» **DOCUMENT EXCERPT**
++++++++++++++++++++

Application-specific integrated circuits (ASICs) and other types of complex electronic circuits are often designed using Register Transfer Level (RTL) techniques. In an RTL-based design process, the design is initially expressed in a high level computer language such as VHSIC (very High Speed Integrated Circuit) Hardware Description language (VHDL), which is a standard of the Institute of Electrical and Electronics Engineers (IEEE). The design as expressed in the high level language is then converted to a gate-level description using a process referred to as synthesis. The synthesis process optimizes the gate-level description within the area and timing constraints of the particular design. The complexity of the synthesis process typically requires that a large ASIC design be partitioned into several modules which are then synthesized separately, often by different designers. Before entering the synthesis process, the modules are simulated in RTL VHDL format using functional vectors to verify the desired functionality of the module. This simulation is also performed on the complete set of RTL VHDL code for the design.

++++++++++++++++++++

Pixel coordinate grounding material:
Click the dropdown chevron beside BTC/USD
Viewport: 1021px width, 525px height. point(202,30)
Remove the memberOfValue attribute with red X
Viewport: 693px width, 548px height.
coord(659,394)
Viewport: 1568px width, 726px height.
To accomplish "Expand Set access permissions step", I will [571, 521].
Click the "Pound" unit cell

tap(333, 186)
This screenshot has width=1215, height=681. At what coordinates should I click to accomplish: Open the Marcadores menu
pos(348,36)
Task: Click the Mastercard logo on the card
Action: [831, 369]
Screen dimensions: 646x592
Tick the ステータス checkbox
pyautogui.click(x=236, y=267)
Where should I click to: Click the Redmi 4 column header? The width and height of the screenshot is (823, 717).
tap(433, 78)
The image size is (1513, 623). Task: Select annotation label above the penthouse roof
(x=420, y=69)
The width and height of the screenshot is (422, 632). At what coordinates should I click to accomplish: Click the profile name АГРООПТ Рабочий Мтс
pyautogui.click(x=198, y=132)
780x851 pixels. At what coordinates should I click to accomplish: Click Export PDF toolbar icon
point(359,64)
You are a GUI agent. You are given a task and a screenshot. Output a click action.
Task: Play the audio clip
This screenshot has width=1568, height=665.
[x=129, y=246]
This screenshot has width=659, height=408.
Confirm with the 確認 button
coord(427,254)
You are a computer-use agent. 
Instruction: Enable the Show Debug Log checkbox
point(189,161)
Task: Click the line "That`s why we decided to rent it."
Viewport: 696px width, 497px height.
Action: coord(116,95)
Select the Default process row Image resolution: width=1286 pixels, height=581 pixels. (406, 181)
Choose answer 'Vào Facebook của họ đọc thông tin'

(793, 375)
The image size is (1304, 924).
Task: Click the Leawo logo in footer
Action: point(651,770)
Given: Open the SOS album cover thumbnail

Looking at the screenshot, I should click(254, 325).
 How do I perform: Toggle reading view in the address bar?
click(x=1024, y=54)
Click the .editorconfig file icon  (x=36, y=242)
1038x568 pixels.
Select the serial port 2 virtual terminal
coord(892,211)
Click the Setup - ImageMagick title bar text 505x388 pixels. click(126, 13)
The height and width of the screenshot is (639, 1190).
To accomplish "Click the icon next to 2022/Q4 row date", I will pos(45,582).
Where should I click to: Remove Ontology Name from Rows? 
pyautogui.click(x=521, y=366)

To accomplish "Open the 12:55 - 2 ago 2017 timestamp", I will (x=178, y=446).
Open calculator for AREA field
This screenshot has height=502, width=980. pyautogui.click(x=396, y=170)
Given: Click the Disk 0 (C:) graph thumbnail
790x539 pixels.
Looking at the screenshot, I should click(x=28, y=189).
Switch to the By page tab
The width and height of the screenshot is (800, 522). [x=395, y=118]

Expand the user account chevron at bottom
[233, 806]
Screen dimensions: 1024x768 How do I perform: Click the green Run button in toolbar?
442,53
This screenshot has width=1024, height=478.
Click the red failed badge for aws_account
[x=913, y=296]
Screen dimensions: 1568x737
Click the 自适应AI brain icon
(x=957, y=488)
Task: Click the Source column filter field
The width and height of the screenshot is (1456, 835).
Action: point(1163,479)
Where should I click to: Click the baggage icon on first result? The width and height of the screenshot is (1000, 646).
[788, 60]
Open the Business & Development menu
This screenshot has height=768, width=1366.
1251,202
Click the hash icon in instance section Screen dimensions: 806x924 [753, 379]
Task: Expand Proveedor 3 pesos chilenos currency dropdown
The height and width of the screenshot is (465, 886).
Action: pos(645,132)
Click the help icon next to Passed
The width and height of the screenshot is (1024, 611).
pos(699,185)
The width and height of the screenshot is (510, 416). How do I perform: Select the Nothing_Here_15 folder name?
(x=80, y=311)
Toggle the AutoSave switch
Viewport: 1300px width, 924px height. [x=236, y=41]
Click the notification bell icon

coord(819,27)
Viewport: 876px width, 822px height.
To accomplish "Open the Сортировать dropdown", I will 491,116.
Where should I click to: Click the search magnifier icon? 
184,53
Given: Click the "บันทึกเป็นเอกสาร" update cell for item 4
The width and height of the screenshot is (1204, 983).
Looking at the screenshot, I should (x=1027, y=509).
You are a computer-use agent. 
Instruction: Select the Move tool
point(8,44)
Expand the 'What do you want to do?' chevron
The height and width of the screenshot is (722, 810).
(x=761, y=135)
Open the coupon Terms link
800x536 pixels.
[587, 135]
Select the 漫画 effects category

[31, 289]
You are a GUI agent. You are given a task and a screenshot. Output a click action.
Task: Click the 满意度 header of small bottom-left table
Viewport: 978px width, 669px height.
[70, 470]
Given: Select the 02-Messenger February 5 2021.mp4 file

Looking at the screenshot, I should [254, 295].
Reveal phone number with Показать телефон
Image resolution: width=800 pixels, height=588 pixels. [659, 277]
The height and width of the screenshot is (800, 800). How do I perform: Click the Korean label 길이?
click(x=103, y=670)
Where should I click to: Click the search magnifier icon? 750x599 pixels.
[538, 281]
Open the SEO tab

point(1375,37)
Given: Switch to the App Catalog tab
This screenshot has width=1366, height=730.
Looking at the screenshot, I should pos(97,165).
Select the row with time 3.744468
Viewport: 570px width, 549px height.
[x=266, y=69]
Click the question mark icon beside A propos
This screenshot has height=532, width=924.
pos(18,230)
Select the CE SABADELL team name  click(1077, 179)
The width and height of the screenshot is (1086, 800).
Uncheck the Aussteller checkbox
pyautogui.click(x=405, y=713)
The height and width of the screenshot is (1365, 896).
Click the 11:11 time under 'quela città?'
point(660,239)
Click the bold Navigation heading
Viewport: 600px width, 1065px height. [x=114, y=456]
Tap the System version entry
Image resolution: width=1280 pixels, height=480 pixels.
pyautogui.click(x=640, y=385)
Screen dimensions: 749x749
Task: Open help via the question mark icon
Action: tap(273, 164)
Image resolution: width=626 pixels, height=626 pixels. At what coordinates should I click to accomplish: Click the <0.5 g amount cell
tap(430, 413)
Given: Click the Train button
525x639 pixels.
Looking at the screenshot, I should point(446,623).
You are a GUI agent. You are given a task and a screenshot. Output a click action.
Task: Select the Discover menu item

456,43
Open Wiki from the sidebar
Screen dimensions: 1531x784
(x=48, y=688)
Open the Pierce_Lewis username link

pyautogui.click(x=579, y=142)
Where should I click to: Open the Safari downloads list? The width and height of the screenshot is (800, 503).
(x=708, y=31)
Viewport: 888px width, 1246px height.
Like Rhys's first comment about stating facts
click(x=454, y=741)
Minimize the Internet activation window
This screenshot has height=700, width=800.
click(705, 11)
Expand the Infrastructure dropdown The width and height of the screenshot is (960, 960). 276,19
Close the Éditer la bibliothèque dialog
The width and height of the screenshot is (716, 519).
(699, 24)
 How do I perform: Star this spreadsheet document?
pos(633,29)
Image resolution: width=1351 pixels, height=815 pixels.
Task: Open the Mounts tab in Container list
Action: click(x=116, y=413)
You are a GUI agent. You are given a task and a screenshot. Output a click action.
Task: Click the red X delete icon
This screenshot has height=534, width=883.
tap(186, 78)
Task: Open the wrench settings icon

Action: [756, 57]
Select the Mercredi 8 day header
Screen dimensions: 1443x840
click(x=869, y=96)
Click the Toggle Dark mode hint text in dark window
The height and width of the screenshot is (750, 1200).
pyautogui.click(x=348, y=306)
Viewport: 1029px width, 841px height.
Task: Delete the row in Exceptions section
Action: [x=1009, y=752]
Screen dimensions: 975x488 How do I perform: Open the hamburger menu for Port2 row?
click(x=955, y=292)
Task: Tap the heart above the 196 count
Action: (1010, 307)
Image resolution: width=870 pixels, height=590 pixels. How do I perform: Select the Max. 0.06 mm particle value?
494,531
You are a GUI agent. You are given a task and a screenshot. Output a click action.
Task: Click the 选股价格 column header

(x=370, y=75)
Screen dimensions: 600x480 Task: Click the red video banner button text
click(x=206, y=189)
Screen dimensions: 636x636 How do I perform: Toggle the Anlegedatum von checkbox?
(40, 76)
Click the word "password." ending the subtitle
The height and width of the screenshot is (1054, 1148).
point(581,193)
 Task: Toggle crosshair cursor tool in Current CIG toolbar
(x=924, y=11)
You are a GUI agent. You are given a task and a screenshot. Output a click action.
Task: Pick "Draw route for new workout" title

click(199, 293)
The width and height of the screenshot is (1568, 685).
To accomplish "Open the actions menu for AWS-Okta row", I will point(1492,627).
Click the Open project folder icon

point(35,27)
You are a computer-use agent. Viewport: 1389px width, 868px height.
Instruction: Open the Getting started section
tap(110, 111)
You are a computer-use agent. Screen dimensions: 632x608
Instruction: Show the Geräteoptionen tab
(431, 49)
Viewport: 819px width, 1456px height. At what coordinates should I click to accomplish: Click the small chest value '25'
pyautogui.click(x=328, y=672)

++++++++++++++++++++

Reproduce the entire passage on RTL-based circuit design word for word. This material has no connection to the passage on RTL-based circuit design.

Application-specific integrated circuits (ASICs) and other types of complex electronic circuits are often designed using Register Transfer Level (RTL) techniques. In an RTL-based design process, the design is initially expressed in a high level computer language such as VHSIC (very High Speed Integrated Circuit) Hardware Description language (VHDL), which is a standard of the Institute of Electrical and Electronics Engineers (IEEE). The design as expressed in the high level language is then converted to a gate-level description using a process referred to as synthesis. The synthesis process optimizes the gate-level description within the area and timing constraints of the particular design. The complexity of the synthesis process typically requires that a large ASIC design be partitioned into several modules which are then synthesized separately, often by different designers. Before entering the synthesis process, the modules are simulated in RTL VHDL format using functional vectors to verify the desired functionality of the module. This simulation is also performed on the complete set of RTL VHDL code for the design.